INSTRUCTIONS TO FOLLOW:
These entries are to be set down again exactly.

---------- DATA FOR ANALYSIS ----------

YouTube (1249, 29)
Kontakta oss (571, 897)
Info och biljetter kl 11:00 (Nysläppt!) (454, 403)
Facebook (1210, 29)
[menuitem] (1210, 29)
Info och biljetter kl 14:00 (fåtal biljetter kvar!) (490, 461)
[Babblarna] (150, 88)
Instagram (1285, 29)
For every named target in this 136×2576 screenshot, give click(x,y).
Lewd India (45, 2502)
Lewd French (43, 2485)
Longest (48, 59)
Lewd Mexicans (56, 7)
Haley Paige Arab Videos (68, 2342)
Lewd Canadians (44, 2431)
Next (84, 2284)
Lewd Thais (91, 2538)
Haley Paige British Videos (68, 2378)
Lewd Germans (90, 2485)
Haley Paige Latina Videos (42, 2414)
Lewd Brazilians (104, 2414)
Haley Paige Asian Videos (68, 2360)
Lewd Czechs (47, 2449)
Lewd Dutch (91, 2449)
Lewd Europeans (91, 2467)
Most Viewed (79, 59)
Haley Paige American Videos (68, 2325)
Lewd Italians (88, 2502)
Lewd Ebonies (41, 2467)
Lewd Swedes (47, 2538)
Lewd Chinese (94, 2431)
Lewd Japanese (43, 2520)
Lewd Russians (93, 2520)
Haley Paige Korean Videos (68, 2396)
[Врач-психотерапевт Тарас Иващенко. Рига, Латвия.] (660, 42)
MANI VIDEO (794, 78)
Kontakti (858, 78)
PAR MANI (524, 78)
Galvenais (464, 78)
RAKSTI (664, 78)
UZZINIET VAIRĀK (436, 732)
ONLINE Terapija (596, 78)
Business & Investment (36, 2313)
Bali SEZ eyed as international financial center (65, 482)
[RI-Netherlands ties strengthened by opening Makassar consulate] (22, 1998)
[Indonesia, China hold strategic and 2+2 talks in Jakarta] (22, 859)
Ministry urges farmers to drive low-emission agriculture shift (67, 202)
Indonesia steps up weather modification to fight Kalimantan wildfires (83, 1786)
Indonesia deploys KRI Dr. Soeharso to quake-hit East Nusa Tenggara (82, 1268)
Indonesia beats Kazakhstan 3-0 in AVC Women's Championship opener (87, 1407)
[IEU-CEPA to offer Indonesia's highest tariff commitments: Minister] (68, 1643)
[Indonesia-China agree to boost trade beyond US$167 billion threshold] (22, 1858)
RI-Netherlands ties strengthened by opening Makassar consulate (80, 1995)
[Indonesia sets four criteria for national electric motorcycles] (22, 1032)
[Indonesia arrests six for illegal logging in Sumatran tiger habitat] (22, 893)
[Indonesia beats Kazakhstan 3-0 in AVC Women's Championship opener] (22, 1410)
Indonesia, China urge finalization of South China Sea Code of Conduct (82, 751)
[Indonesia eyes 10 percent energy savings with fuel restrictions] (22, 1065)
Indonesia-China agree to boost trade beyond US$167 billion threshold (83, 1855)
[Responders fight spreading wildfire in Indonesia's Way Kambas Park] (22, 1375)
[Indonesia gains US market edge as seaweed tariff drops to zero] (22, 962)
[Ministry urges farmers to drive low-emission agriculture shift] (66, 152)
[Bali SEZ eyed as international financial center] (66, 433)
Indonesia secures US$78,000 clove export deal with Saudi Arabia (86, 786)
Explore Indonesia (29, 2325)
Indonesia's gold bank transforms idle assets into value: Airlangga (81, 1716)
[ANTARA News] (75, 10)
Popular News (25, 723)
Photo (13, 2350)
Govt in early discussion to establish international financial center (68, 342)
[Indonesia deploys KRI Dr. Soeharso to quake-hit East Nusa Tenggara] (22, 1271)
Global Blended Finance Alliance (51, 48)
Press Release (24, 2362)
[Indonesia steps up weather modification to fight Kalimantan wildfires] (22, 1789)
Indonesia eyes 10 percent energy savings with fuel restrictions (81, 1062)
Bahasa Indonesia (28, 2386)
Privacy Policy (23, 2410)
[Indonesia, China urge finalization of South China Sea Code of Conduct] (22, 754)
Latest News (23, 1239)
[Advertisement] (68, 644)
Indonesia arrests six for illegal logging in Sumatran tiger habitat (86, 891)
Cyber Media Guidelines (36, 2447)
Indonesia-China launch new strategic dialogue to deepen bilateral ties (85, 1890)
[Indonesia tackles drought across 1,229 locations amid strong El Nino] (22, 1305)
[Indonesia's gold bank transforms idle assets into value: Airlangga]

----------

YOUR RESPONSE:
YouTube (1249, 29)
Kontakta oss (571, 897)
Info och biljetter kl 11:00 (Nysläppt!) (454, 403)
Facebook (1210, 29)
[menuitem] (1210, 29)
Info och biljetter kl 14:00 (fåtal biljetter kvar!) (490, 461)
[Babblarna] (150, 88)
Instagram (1285, 29)
For every named target in this 136×2576 screenshot, give click(x,y).
Lewd India (45, 2502)
Lewd French (43, 2485)
Longest (48, 59)
Lewd Mexicans (56, 7)
Haley Paige Arab Videos (68, 2342)
Lewd Canadians (44, 2431)
Next (84, 2284)
Lewd Thais (91, 2538)
Haley Paige British Videos (68, 2378)
Lewd Germans (90, 2485)
Haley Paige Latina Videos (42, 2414)
Lewd Brazilians (104, 2414)
Haley Paige Asian Videos (68, 2360)
Lewd Czechs (47, 2449)
Lewd Dutch (91, 2449)
Lewd Europeans (91, 2467)
Most Viewed (79, 59)
Haley Paige American Videos (68, 2325)
Lewd Italians (88, 2502)
Lewd Ebonies (41, 2467)
Lewd Swedes (47, 2538)
Lewd Chinese (94, 2431)
Lewd Japanese (43, 2520)
Lewd Russians (93, 2520)
Haley Paige Korean Videos (68, 2396)
[Врач-психотерапевт Тарас Иващенко. Рига, Латвия.] (660, 42)
MANI VIDEO (794, 78)
Kontakti (858, 78)
PAR MANI (524, 78)
Galvenais (464, 78)
RAKSTI (664, 78)
UZZINIET VAIRĀK (436, 732)
ONLINE Terapija (596, 78)
Business & Investment (36, 2313)
Bali SEZ eyed as international financial center (65, 482)
[RI-Netherlands ties strengthened by opening Makassar consulate] (22, 1998)
[Indonesia, China hold strategic and 2+2 talks in Jakarta] (22, 859)
Ministry urges farmers to drive low-emission agriculture shift (67, 202)
Indonesia steps up weather modification to fight Kalimantan wildfires (83, 1786)
Indonesia deploys KRI Dr. Soeharso to quake-hit East Nusa Tenggara (82, 1268)
Indonesia beats Kazakhstan 3-0 in AVC Women's Championship opener (87, 1407)
[IEU-CEPA to offer Indonesia's highest tariff commitments: Minister] (68, 1643)
[Indonesia-China agree to boost trade beyond US$167 billion threshold] (22, 1858)
RI-Netherlands ties strengthened by opening Makassar consulate (80, 1995)
[Indonesia sets four criteria for national electric motorcycles] (22, 1032)
[Indonesia arrests six for illegal logging in Sumatran tiger habitat] (22, 893)
[Indonesia beats Kazakhstan 3-0 in AVC Women's Championship opener] (22, 1410)
Indonesia, China urge finalization of South China Sea Code of Conduct (82, 751)
[Indonesia eyes 10 percent energy savings with fuel restrictions] (22, 1065)
Indonesia-China agree to boost trade beyond US$167 billion threshold (83, 1855)
[Responders fight spreading wildfire in Indonesia's Way Kambas Park] (22, 1375)
[Indonesia gains US market edge as seaweed tariff drops to zero] (22, 962)
[Ministry urges farmers to drive low-emission agriculture shift] (66, 152)
[Bali SEZ eyed as international financial center] (66, 433)
Indonesia secures US$78,000 clove export deal with Saudi Arabia (86, 786)
Explore Indonesia (29, 2325)
Indonesia's gold bank transforms idle assets into value: Airlangga (81, 1716)
[ANTARA News] (75, 10)
Popular News (25, 723)
Photo (13, 2350)
Govt in early discussion to establish international financial center (68, 342)
[Indonesia deploys KRI Dr. Soeharso to quake-hit East Nusa Tenggara] (22, 1271)
Global Blended Finance Alliance (51, 48)
Press Release (24, 2362)
[Indonesia steps up weather modification to fight Kalimantan wildfires] (22, 1789)
Indonesia eyes 10 percent energy savings with fuel restrictions (81, 1062)
Bahasa Indonesia (28, 2386)
Privacy Policy (23, 2410)
[Indonesia, China urge finalization of South China Sea Code of Conduct] (22, 754)
Latest News (23, 1239)
[Advertisement] (68, 644)
Indonesia arrests six for illegal logging in Sumatran tiger habitat (86, 891)
Cyber Media Guidelines (36, 2447)
Indonesia-China launch new strategic dialogue to deepen bilateral ties (85, 1890)
[Indonesia tackles drought across 1,229 locations amid strong El Nino] (22, 1305)
[Indonesia's gold bank transforms idle assets into value: Airlangga]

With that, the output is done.